As this type of impedance measuring apparatus, the applicant has developed an impedance measuring apparatus disclosed in Japanese Patent Application Laid-Open No. 11-295362. This impedance measuring device differentially calculates the voltage between both ends of an AC constant current source for supplying an AC constant current to the measurement object via the current supply probe and the measurement object input via the voltage detection probe. A differential amplifier circuit for amplifying, a synchronous detector circuit for synchronously detecting the output voltage of the differential amplifier circuit based on a synchronous signal synchronized with an AC constant current, and calculating an impedance based on the output voltage of the synchronous detector circuit A CPU and differential amplifier circuit saturation detection means for detecting saturation of the output voltage of the differential amplifier circuit are provided. In this impedance measuring apparatus, when the output voltage of the differential amplifier circuit is saturated and distorted, the differential amplifier circuit saturation detection means detects and outputs it, and the CPU detects the differential amplifier circuit saturation detection means. Based on this detection result, avoiding erroneous measurement by notifying that the measurement object is not normally measured due to the large impedance of the measurement object or stopping the measurement. Is possible.
Japanese Patent Laid-Open No. 11-295362 (page 3-4, FIG. 1)

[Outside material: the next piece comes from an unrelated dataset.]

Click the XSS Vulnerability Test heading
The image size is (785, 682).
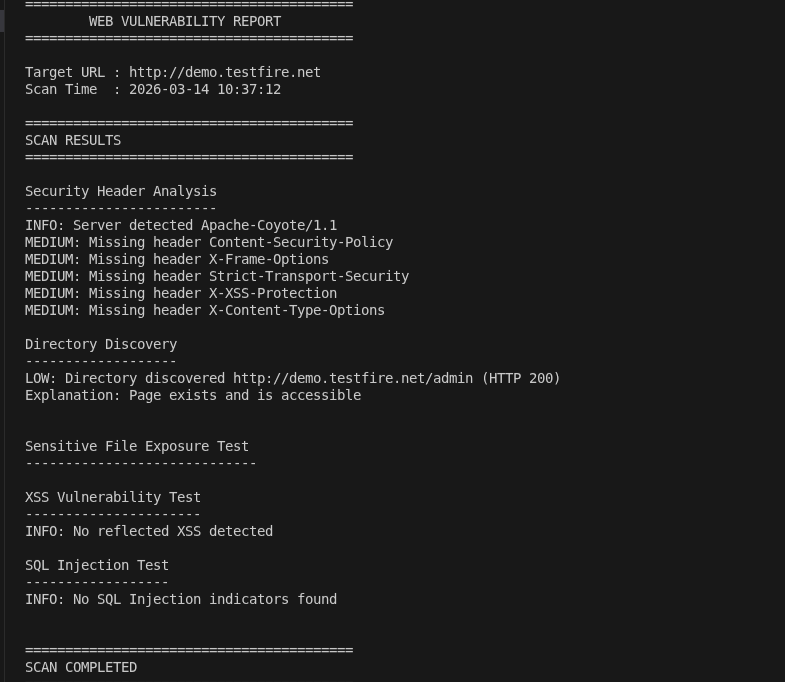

  However, the impedance measuring apparatus already developed by the applicant has the following points to be improved. That is, when the output voltage of the differential amplifier circuit is saturated and distorted, in addition to the example disclosed in Patent Document 1, for example, a non-linear element such as a diode is used as a measurement object, and the measurement object is appropriate. When a large inspection signal is not supplied (specifically, when an AC signal having an excessive amplitude is supplied as the inspection signal). In this case, by controlling the inspection signal supplied to the measurement target object to an appropriate voltage, the measurement of the impedance of the measurement target object can be continued. Since the voltage value cannot be controlled, the impedance measurement cannot be continued, and improvement of this point is desired.

  The present invention has been made in view of such improvements, and an impedance measuring apparatus capable of measuring an accurate impedance by avoiding an erroneous measurement when distortion occurs in a current or voltage detected from a measurement object. The main purpose is to provide.

In order to achieve the above object, the impedance measuring apparatus according to claim 1 includes a signal supply unit that supplies an inspection signal to the measurement object, an alternating current that flows through the measurement object when the inspection signal is supplied, and the alternating current. A measurement unit that measures the impedance of the measurement object based on a voltage between both ends generated at both ends of the measurement object due to supply of current, and the signal supply unit is a DC signal as the inspection signal. Is supplied to the object to be measured, and the measurement unit detects distortion of the inspection signal included in at least one of the AC current and the voltage between both ends, and the distortion is a specified value. A distortion detection unit that outputs a detection signal at the time described above, and when the detection signal is output from the distortion detection unit, the signal supply unit is controlled to control the voltage value of the DC signal. And a control unit for increasing either the fine current value.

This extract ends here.